E autores de quadrinhos, ou até mesmo literatura, que te ajudaram a amadurecer a ideia da LoveHurts? Que serviraram de inspiração ou referência. Dos quadrinhos acho que é bem óbvio que sou fã do Chris Ware. Sou muito fã do David Mazzuchelli nos seus trabalhos mais recentes, como o Asterios Polyp. Acho difícil encontrar referências literárias diretas, mas seguramente o que eu li e estava lendo na época influenciou a LoveHurts. Uma coisa que me deu um nó na cabeça há uns anos atrás foi a adaptação que o Mazzuchelli fez pra Cidade de Vidro, um conto do Paul Auster. Eu queria muito fazer uma adaptação, acho que deve ser um trabalho super enriquecedor.

LoveHurts fala de amores infelizes. Dos que não seguem a lógica do "e viveram felizes para sempre". Por que? O que te encanta em também falar de vulnerabilidade?  Fala só dos amores infelizes, né. É, está ali "o amor romântico que não dá certo" Mas tem mais do que isso, tem a dificuldade de se relacionar, e tem esse lance da perda. Todo mundo está fadado a perder algo que ama ao longo da vida. Um cachorro, um carro, um piano, uma banda, o corpo jovem, a saúde, sua avó querida. Esse sentimento, de perder o que você ama, inevitável, que gera dramas, tristezas, dores terríveis, solidão, pra mim esse sentimento é uma das coisas que dá movimento à vida. Porque chega uma hora que você tem que decidir o que fazer pra viver sem aquela coisa/pessoa que era tão importante e necessária, e não está mais ali.

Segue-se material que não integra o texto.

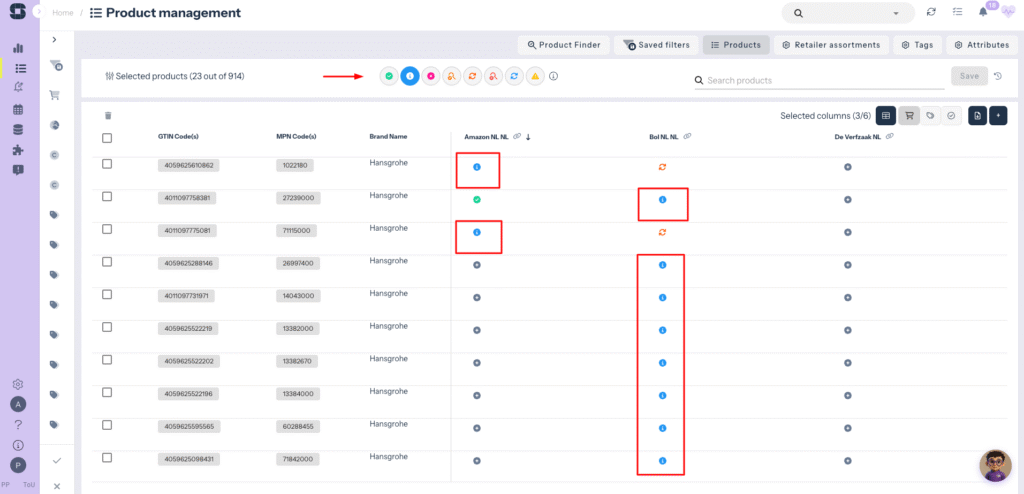The width and height of the screenshot is (1024, 494).
Task: Click the shopping cart column view icon
Action: coord(909,116)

Existem planos para dar continuidade para a LoveHurts? Aconteceu uma coisa engraçada nessa história toda, eu não tinha plano nenhum, depois eu tinha vários, e agora eu tenho só um. Explicando: quando eu lancei a LoveHurts e as pessoas começaram a comprar, e me mandar emails pra dizer "que legal a LoveHurts!", "eu também fiquei triste porque o REM acabou!", "o que é esse coração-quadrado?", fiquei super feliz. Aí eu empolguei, me vieram várias idéias, e eu achava que em um ano eu teria mais uma edição, um vol.4, provavelmente. Mas aí veio a  FIQ (Festival Internacional de Quadrinhos de BH) em novembro, ganhei um prêmio em janeiro e fiz um mini-fanzine. Essa coisa de ser independente dá muito trabalho, e na época eu tinha ainda o meu trabalho"oficial", numa agência de publicidade. Como se não bastasse, eu queria traduzir a LoveHurts e levar pra San Diego. Achava que dava pra fazer tudo isso e ainda lançar umas 2 HQs até o final do ano! Só que traduzir pra inglês não foi nada fácil, precisei da ajuda de muitos amigos. A maior das complicações foi uma das histórias do livro que é toda pintada à mão, inclusive o texto. Tive que apagar todo o texto original e pintar de novo em inglês. Só isso me tomou quase 1 mês de trabalho. Então ajustei minhas expectativas e quero ter uma HQ nova no primeiro semestre do ano que vem, pra levar pra convenções aqui no Brasil e pra uma no Canadá, se tudo der certo.